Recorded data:
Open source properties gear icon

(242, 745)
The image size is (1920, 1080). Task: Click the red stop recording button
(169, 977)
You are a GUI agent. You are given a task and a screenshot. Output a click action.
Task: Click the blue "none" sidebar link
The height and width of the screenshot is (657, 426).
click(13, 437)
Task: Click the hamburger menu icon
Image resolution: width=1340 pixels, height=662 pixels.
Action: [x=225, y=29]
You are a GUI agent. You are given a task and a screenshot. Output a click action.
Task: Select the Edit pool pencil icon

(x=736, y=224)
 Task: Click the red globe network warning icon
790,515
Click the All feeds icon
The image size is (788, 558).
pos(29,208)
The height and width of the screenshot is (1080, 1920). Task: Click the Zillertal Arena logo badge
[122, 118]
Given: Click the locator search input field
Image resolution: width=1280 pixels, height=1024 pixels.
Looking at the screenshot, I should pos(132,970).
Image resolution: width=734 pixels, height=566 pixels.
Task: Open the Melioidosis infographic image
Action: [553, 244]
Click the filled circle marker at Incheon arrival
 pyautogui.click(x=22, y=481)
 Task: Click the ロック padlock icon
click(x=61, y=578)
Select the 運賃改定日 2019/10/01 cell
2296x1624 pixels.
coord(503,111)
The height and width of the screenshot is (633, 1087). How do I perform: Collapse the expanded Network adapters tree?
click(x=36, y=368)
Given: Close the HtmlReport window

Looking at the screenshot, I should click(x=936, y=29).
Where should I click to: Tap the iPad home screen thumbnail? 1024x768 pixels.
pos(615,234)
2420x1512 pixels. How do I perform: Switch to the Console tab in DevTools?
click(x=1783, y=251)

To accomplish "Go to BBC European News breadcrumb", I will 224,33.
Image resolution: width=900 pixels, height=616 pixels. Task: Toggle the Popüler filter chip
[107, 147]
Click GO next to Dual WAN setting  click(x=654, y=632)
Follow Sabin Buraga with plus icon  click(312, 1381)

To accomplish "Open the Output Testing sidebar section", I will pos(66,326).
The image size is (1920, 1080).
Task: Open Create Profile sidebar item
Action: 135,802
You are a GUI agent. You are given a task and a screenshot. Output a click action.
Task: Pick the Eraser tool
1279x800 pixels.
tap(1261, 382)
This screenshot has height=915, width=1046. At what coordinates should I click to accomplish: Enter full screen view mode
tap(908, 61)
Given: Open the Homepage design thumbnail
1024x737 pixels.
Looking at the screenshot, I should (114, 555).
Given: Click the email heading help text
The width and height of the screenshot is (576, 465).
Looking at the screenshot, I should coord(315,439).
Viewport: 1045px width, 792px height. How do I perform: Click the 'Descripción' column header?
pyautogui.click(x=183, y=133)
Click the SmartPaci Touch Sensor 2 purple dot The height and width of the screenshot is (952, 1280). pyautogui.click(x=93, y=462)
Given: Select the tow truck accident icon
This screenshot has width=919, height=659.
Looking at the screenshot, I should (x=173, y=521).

# PROBLEM DETAILS
Retype every one of the items above character for character, with no line changed or left out.

# SOLUTION TO THIS EXERCISE
Open source properties gear icon

(242, 745)
The image size is (1920, 1080). Task: Click the red stop recording button
(169, 977)
You are a GUI agent. You are given a task and a screenshot. Output a click action.
Task: Click the blue "none" sidebar link
The height and width of the screenshot is (657, 426).
click(13, 437)
Task: Click the hamburger menu icon
Image resolution: width=1340 pixels, height=662 pixels.
Action: [x=225, y=29]
You are a GUI agent. You are given a task and a screenshot. Output a click action.
Task: Select the Edit pool pencil icon

(x=736, y=224)
 Task: Click the red globe network warning icon
790,515
Click the All feeds icon
The image size is (788, 558).
pos(29,208)
The height and width of the screenshot is (1080, 1920). Task: Click the Zillertal Arena logo badge
[122, 118]
Given: Click the locator search input field
Image resolution: width=1280 pixels, height=1024 pixels.
Looking at the screenshot, I should pos(132,970).
Image resolution: width=734 pixels, height=566 pixels.
Task: Open the Melioidosis infographic image
Action: [553, 244]
Click the filled circle marker at Incheon arrival
 pyautogui.click(x=22, y=481)
 Task: Click the ロック padlock icon
click(x=61, y=578)
Select the 運賃改定日 2019/10/01 cell
2296x1624 pixels.
coord(503,111)
The height and width of the screenshot is (633, 1087). How do I perform: Collapse the expanded Network adapters tree?
click(x=36, y=368)
Given: Close the HtmlReport window

Looking at the screenshot, I should click(x=936, y=29).
Where should I click to: Tap the iPad home screen thumbnail? 1024x768 pixels.
pos(615,234)
2420x1512 pixels. How do I perform: Switch to the Console tab in DevTools?
click(x=1783, y=251)

To accomplish "Go to BBC European News breadcrumb", I will 224,33.
Image resolution: width=900 pixels, height=616 pixels. Task: Toggle the Popüler filter chip
[107, 147]
Click GO next to Dual WAN setting  click(x=654, y=632)
Follow Sabin Buraga with plus icon  click(312, 1381)

To accomplish "Open the Output Testing sidebar section", I will pos(66,326).
The image size is (1920, 1080).
Task: Open Create Profile sidebar item
Action: 135,802
You are a GUI agent. You are given a task and a screenshot. Output a click action.
Task: Pick the Eraser tool
1279x800 pixels.
tap(1261, 382)
This screenshot has height=915, width=1046. At what coordinates should I click to accomplish: Enter full screen view mode
tap(908, 61)
Given: Open the Homepage design thumbnail
1024x737 pixels.
Looking at the screenshot, I should (114, 555).
Given: Click the email heading help text
The width and height of the screenshot is (576, 465).
Looking at the screenshot, I should coord(315,439).
Viewport: 1045px width, 792px height. How do I perform: Click the 'Descripción' column header?
pyautogui.click(x=183, y=133)
Click the SmartPaci Touch Sensor 2 purple dot The height and width of the screenshot is (952, 1280). pyautogui.click(x=93, y=462)
Given: Select the tow truck accident icon
This screenshot has width=919, height=659.
Looking at the screenshot, I should (x=173, y=521).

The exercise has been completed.